Salesforce lâche 3,6 milliards de dollars pour muscler ses agents IA

Image d'illustration. SalesforceSalesforce / PR-ADN
Salesforce rachète Fin, ex-Intercom, pour renforcer Agentforce. Un gros move dans la bataille des agents IA pour le service client.
En bref
- Salesforce rachète la technologie Fin pour renforcer Agentforce, sa plateforme d’agents IA capables d’automatiser des tâches de support client pour les entreprises.
- Fin apporte une IA déjà opérationnelle et multicanal, capable de gérer des interactions clients sur chat, email, WhatsApp, téléphone ou SMS, au-delà d’un simple chatbot.
- L’intégration devrait se faire progressivement et sans bouleverser les clients, Salesforce cherchant surtout à accélérer ses capacités en IA appliquée au service client.

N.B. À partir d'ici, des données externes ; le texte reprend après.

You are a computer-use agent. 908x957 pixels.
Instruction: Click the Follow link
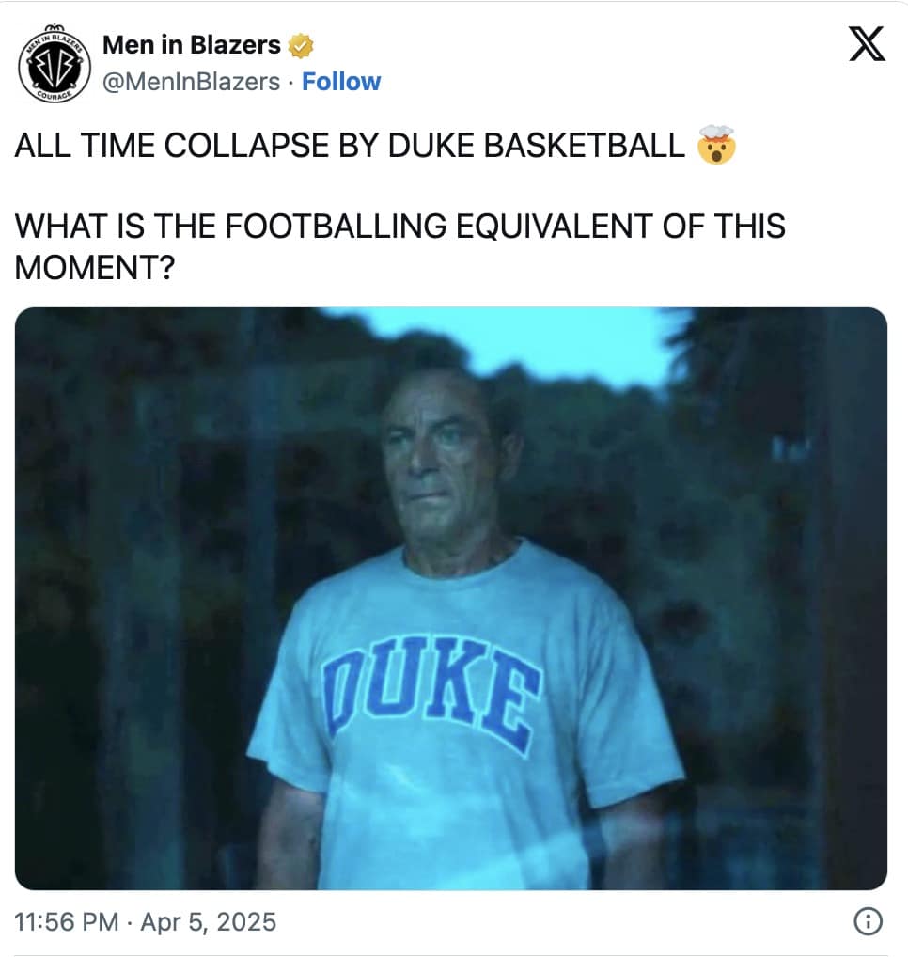342,82
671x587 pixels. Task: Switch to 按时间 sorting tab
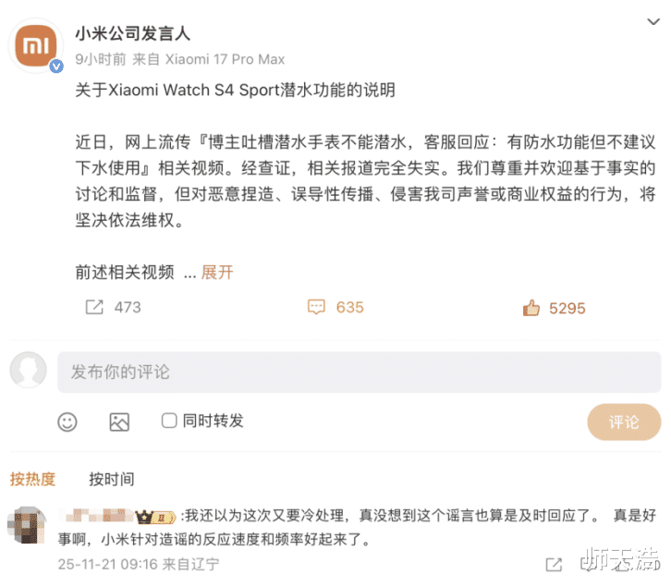(x=111, y=479)
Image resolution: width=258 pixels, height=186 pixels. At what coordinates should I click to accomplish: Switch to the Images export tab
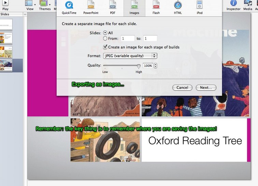[134, 7]
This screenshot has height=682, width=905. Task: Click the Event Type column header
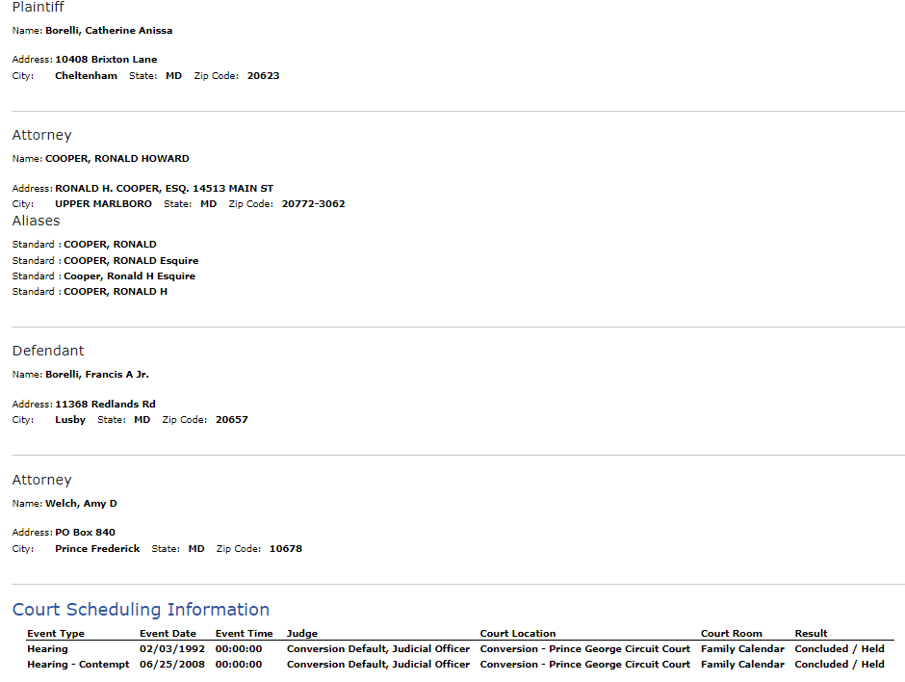pyautogui.click(x=56, y=634)
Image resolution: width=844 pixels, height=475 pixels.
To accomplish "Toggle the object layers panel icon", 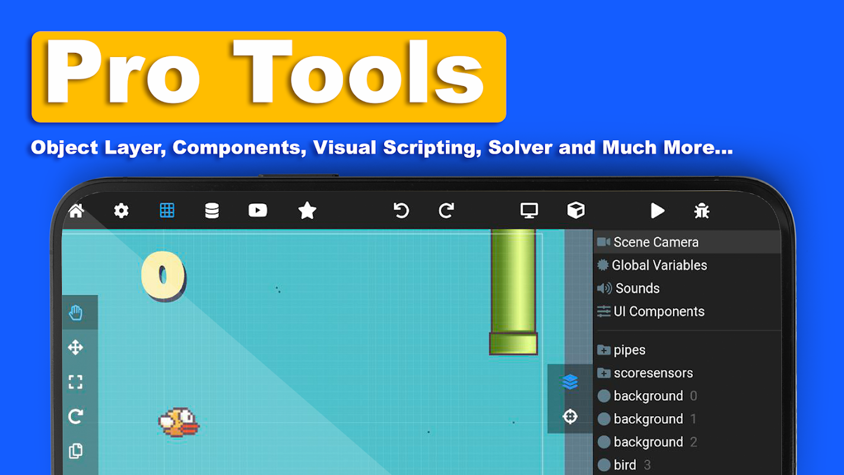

La bataille des agents IA se joue aussi au support client, et Salesforce vient de sortir le chéquier. Le groupe a annoncé le rachat de Fin pour environ 3,6 milliards de dollars, avec une idée simple, récupérer une techno déjà solide pour muscler Agentforce, sa plateforme d’entreprise dédiée aux agents IA. Un move logique, et franchement pas discret.
La guerre des agents IA passe par le support client
Chez Salesforce, le message est limpide. L’entreprise veut utiliser à la fois l’équipe et la technologie de Fin pour améliorer Agentforce, ce service qui permet aux sociétés de créer des agents IA personnalisés capables d’automatiser des tâches.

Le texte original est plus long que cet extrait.